MORALITY: values, morals, and ethics
To me “morals, values, and ethics” as we standardly think of them are not the same and often are contradictory. Thus, unless they are justified, they are not a compilation of truth, other than one’s chosen thinking idea of reality.
I would like to offer my understanding of how I see the layout of morality, values, morals, and ethics as I see them. I see the term “morality” proper as the main moniker for a philosophic group (values, morals, and ethics) or a main heading that involves the subheadings of values, morals, and ethics. Values, morals, and ethics, in a basic observational way should be understood as falling under branches expressing different but similar thinking and behavioral persuasion.
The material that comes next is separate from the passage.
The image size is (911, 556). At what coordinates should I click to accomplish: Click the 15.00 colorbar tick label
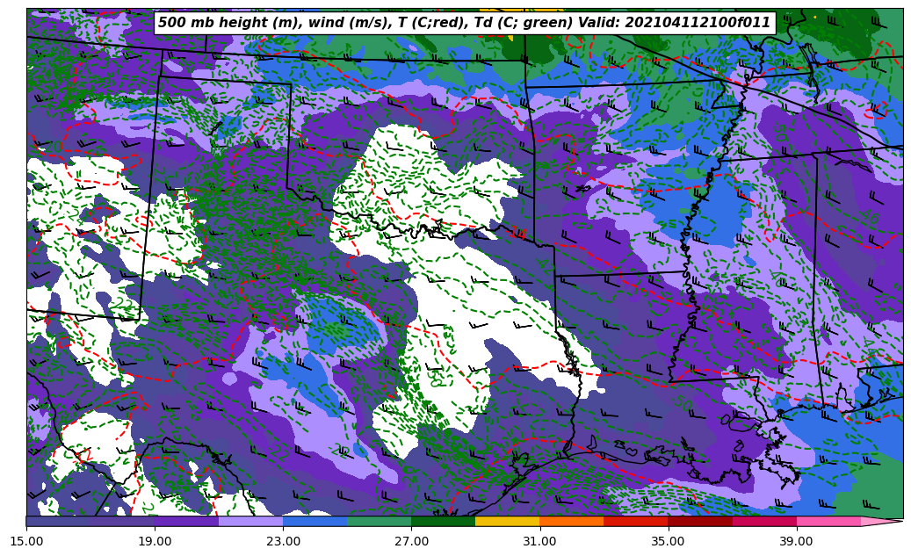26,542
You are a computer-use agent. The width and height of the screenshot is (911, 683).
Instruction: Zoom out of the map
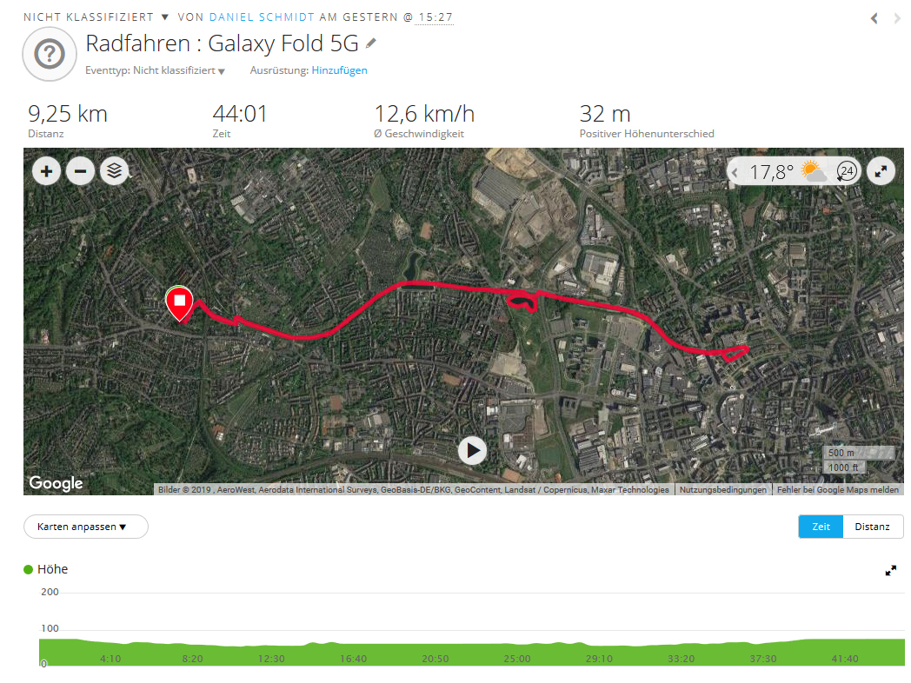tap(80, 171)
Values are the internal catalysts often motivating our thinking and behaviors. Such as, a value of all human life, would tend to motivate you to not wantonly end human lives. Just as a lack of value for all human life, may tend to motivate you to not have an issue with the wanton ending of human lives. Morals, to me, are the personal persuasion that you value, such as having a desire for truthfulness. Then we have ethics, and we know this is a different branch of the morality tree, as there are business ethics/professional ethics but not really business morals or professional morals, other than one’s self-chosen persuasion, which may be adopted from business ethics/professional ethics. Ethics are, as I have expressed, our social universal prescriptions/persuasions of public morality, whereas morals to me are personal morality. Therefore, we can hold others to universal ethics standards (public morality) and not our moral proclivities that are not universal on others, as morals are for us (personal morality).